The official story is that the ancestors of the Southern Pineywoods Cattle, also called Native Cattle and Cracker Cattle, were first brought to America by Columbus. I personally wouldn’t be surprised if some of them had not already been here. Columbus wasn’t by any means the first to cross the Atlantic Ocean; there were the earlier Vikings and the Carthagenians, Pheoniasians, Basques, Israelites, and others centuries before the Vikings. One reason that the Eastern American Indian Tribes look different from the Western Tribes, but the official government history is that Columbus brought these cattle over. In either case, they have been here longer than anyone can remember.
The better known Texas Longhorn is said to have evolved from wild Pineywoods cattle that later migrated to the West, where they had open range land and grew bigger bodies and grew bigger horns. Here in the sub-tropical rain forests and swamps of the South, they remained smaller and evolved to forage and survive on bushes and weeds and broom sage, rather than prairie grass; much like big Bush Goats, some went wild and were often even hunted, much the same as deer and wild boar.
My MawMaw and step-grandfather told me stories of wild cattle in the area, which were already gone by the time that I came around. The early settlers and American Indians in the South raised and herded these cattle. Back then, before barbed wire, often rather than people fencing in their cattle, people would brand their cattle and would just let them free range and only fenced in their gardens from theirs and others cattle. Salt was put out and used to keep one’s herd in a preferred area.

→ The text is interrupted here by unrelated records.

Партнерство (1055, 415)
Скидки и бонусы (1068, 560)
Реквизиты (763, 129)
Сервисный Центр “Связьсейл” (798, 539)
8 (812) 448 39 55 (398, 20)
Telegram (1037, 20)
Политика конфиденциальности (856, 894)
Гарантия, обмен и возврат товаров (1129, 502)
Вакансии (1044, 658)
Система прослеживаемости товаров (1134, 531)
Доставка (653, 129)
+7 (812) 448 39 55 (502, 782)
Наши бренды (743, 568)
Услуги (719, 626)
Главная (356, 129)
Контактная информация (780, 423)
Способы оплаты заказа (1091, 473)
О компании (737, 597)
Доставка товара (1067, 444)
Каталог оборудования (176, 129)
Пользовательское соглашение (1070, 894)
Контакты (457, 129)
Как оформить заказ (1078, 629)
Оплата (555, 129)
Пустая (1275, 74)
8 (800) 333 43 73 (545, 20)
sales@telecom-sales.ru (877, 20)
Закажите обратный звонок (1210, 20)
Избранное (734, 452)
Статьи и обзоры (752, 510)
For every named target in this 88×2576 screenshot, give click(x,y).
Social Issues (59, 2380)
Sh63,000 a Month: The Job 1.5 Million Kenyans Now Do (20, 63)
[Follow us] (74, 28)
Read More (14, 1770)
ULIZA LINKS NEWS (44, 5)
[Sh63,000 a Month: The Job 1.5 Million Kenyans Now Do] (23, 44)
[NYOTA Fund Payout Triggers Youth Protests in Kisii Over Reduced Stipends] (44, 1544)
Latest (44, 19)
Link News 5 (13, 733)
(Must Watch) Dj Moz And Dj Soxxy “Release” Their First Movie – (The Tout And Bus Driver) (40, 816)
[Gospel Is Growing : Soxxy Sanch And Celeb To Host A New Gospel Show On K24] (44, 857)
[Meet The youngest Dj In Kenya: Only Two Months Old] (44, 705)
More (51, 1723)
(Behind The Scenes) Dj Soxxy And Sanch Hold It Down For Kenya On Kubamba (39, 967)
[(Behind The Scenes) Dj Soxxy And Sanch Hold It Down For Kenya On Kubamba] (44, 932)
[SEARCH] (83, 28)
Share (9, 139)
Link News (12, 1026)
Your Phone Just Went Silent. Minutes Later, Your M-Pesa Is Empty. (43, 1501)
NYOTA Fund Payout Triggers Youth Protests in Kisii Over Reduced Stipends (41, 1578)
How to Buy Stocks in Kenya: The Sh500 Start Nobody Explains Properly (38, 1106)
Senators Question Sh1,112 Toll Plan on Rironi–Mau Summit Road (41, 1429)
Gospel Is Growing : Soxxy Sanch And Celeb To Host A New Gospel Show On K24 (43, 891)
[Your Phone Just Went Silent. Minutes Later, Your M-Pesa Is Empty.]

Those who herded them, either on foot or horseback, often used whips. These cattle herdsmen were referred to as “Crackers.” Years later, those who herded cattle out West were called cowboys, but the Southern Crackers predated the Western Cowboy by several hundred years. Their meat was smoked and eaten; their horns were made into powder horns for black powder guns. They were milked, and their hides were used to make leather shoes and to cane chairs (I still have one of these chairs.). Pineywoods Cattle also supplied the Confederate Army with meat during the War for Southern Independence. Many bulls were castrated and made into steers, were shoed and used as work animals to log with, plow with and to pull wagons, more so than mules and horses. “Gee” was called for them to turn right, “Haw” for them to turn left. I still have some of my great-grandfather’s records concerning these things.
If the Mule Day celebrations wanted to be more accurate, they could incorporate steers into their events!
Pineywoods Cattle almost became extinct, but a few herds survived on some ranches in Mississippi and Florida. These cattle recently gained some popularity among Secessionists and preppers because of the fact that they can survive and thrive, unlike modern breeds, on marginal brush and forage (like most of the hills and lands here in Coosa County) that other cattle would starve on if their feed and grain supply were interrupted. Their ability to do this far surpasses even their cousins, the Texas Longhorn, which I have also raised.
Pineywoods Cattle also are disease resistant and calve with ease. Several years ago, I acquired a few of these myself, which I have also crossbred with other breeds. We keep our freezers, which can be if need be operated from solar cells and batteries, in case the grid goes down, full of steak and hamburger, among other things. Just living the life of an unenlightened Southern Cracker that doesn’t know any better!